McLoughlin sonrió a la cabeza inclinada. Si Williams quería abrigar su afecto so capa de política policial de acercamiento a la comunidad, estaba bien.
– Me han dicho que hace un estupendo pastel de manteca que está buenísimo.
– ¡Genial! -sus ojos jóvenes brillaron-. Usted también debería probar un poco.

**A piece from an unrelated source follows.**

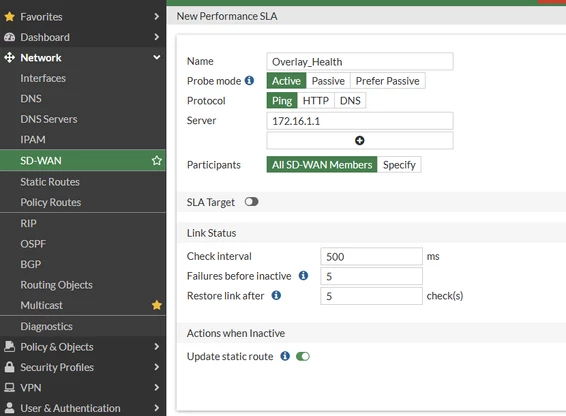
Task: Click the SD-WAN favorite star outline
Action: (157, 160)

– Lo haré -empujó al muchacho hacia la puerta principal y los coches que estaban esperando-. No les hará daño a Eddie y a sus amigos pasar la noche en la celda de la comisaría, de manera que anote sus nombres en el registro y enciérrelos. Si la señora Maybury quiere hacer acusaciones contra ellos mañana por la mañana, entonces rellenaremos los formularios. Pero no creo que lo haga. Hoy, esta noche, puso la primera piedra de un puente.
– ¿Y Barnes?
– Consérvelo en el frigorífico para mí. Mañana iré temprano. Tomaré su declaración yo mismo. Y… ¿Gavin?
– ¿Sí?
– Habría hablado de todos modos. No lo podría haber resistido. Es demasiado arrogante para permanecer callado durante mucho tiempo. Ya lo verá. Mañana, sin ninguna presión de mi parte, nos lo dirá todo.
Un peso pareció caer de la espalda del muchacho.

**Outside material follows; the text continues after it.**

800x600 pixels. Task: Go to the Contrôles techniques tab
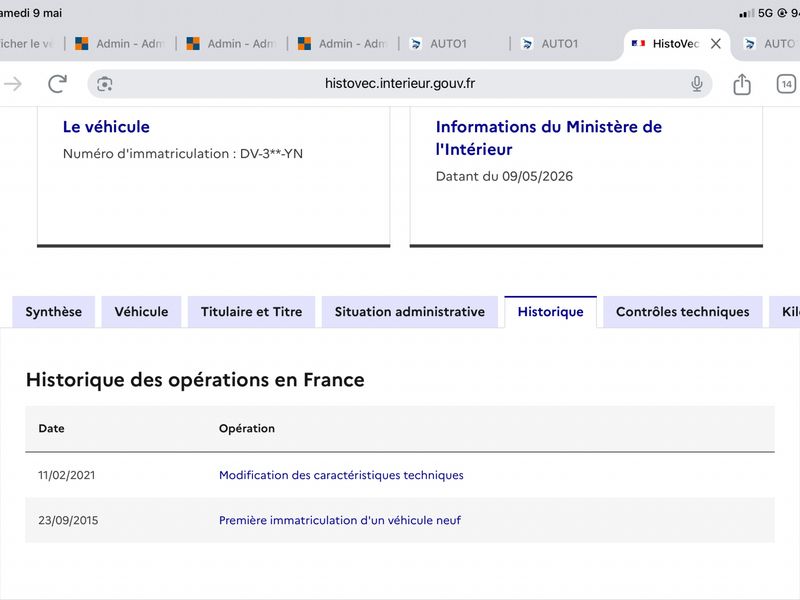pos(683,312)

– Sí. ¿Hay algo más que debo hacer?
– Llame a sus padres de aquí a un par de horas, a las tres, más o menos, dígales que su hijo está retenido y que vayan a la comisaría. Pero, haga lo que haga, no les deje hablar con él. Déjelos que esperen toda la noche, hasta que yo llegue. Quiero que se ablanden.
Williams parecía dudar.
– Nunca conseguirá un procesamiento judicial después de diez años, ¿verdad?
– No -sonrió abiertamente-. Pero durante unas horas, puedo hacer que lo crean.
Paddy fue otro que se despidió de mala gana.
– Tendrán que salir de su guarida ahora -les dijo a Phoebe y a Diana-. De todas maneras, la puerta ha sido forzada. Y además, está bien, maldita sea. Ya es hora de que hagan un pequeño esfuerzo. Vengan al pub mañana. Es tan buen lugar como otro para empezar -estrechó la mano de McLoughlin-. Buen trabajo, Andy, y anímese para empezar una nueva cervecería conmigo. Necesitaré una mano fuerte al timón.